You also edited a series of short stories, how different is your approach to editing or abridging other works from starting an original story fresh?
“I think it’s pretty similar really. My belief is that if something is scary, it should be really scary. If it’s funny, really funny. I want to make an audience laugh and cry and shut their eyes terrified – and when I edited that book, I pushed for the writers to do the same. I specifically asked for no stories that opened with Doctor Who and his companion in the TARDIS having a chat and blah blah blah because, in a short story, you haven’t got time for that. To be honest, though, I chose the writers I did because I knew they’d be brilliant. And they were!”
You’re obviously a fan of Doctor Who, but you haven’t just stayed with writing that. You wrote some audio books for Sapphire and Steel, but in one the sleeve notes for Daisy Chain you point out that you were two when the series ended. How much research do you feel you need to do on and era when you’re writing audio books?
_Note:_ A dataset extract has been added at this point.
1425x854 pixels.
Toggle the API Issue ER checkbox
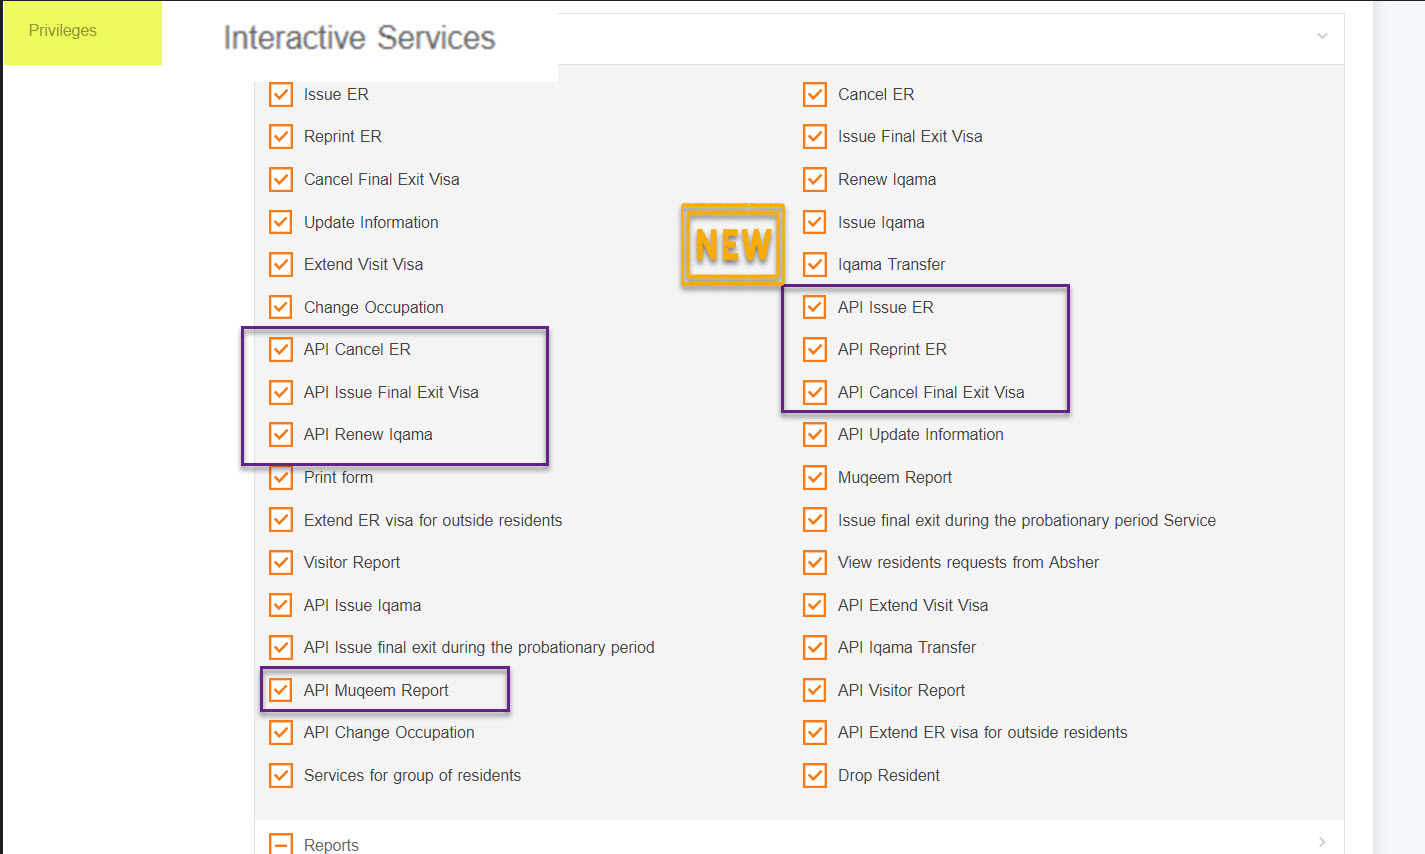point(815,308)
“I think you need to know it but not be tied to it. I went out and bought the Sapphire and Steel DVDs so I understood the show (and I loved it) but I didn’t feel compelled to worry too much about capturing the late-70s vibe because I was writing something that was coming out in 2004. And that might be why it shocked a few people. It was the same with my Doctor Who audios. As a fan, I understood that they were meant to be set between two particular TV stories however many years ago but I always tried to write them as modern drama. I don’t believe in writing something for the sake of nostalgia. What’s the point? If I’m spending money on a piece of drama I want it to move me, to scare me or whatever – I don’t want to sit there thinking ‘Oh, I can just imagine this being on the telly in 1983’.”
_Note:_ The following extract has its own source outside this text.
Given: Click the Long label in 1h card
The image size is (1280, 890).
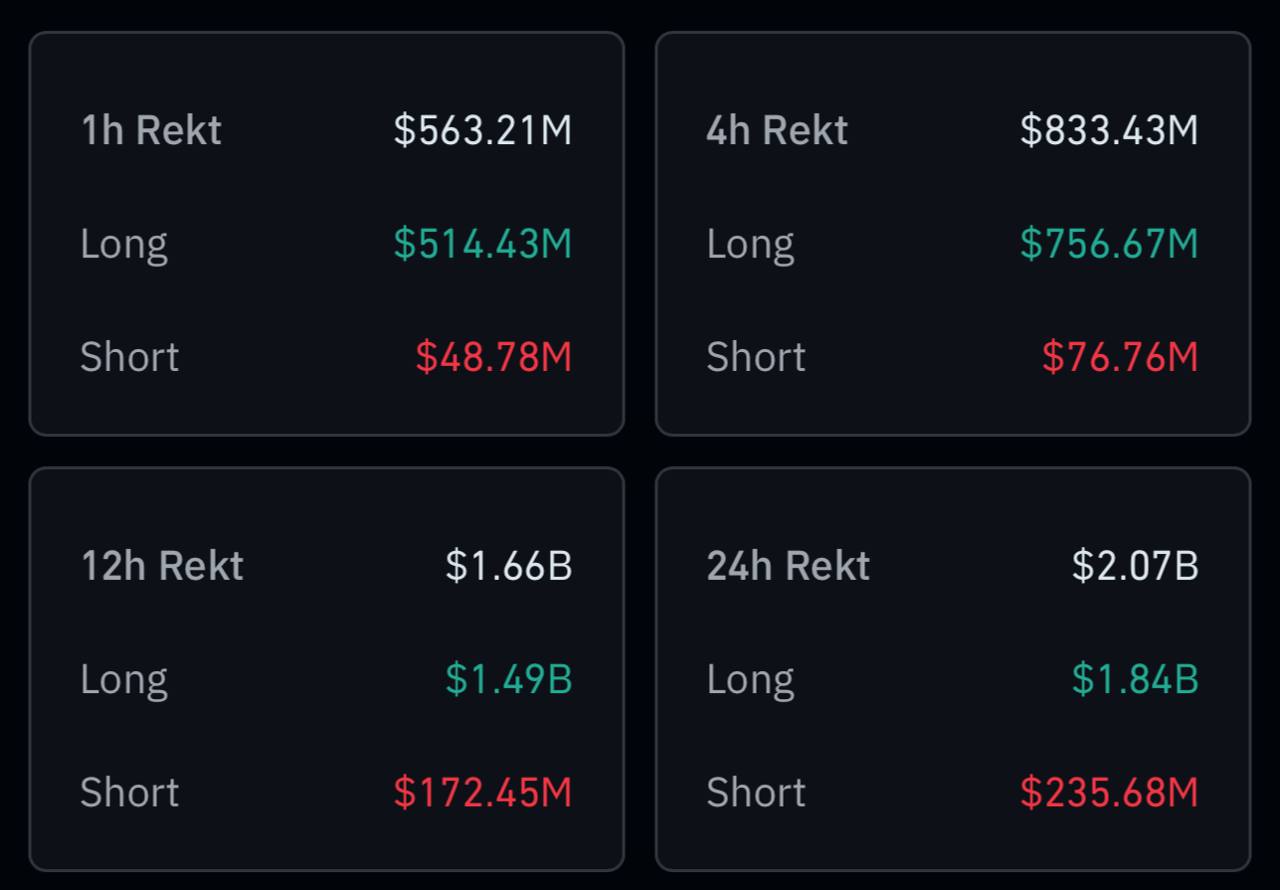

This is probably a really obvious and dull question that you get asked all the time, but how do you find your inspiration for writing?
“People. The way they talk to each other. The way different types of people talk. Relationships. Everything like that really. Even if I’m having an argument with someone, part of my brain is analysing it – working out why I’m saying what I’m saying and why they’re saying what they’re saying. I’m surprised my family and friends haven’t noticed more often when I’ve put them into a script.”
You wrote the content for several tie-in websites relating to the fictional world of the new television series, Sherlock. If Steven Moffat ever asked you to write an episode, would that be something you would in interested in? It’s not quite science fiction, but I think you’d write a cracking episode.
“Oh yeah. I loved Sherlock and I really enjoyed doing the websites. To be honest, my main ambition at the moment is to write some TV that isn’t related to Doctor Who. I’m actually not the world’s biggest science fiction fan. I appreciate it and think some of it is brilliant but I tend to like it more when it’s horror or adventure or whatever that just happens to be sci-fi. I think all my Sarah Jane scripts have been written as horror stories really- even though I’m generally a wuss when it comes to watching horror movies.”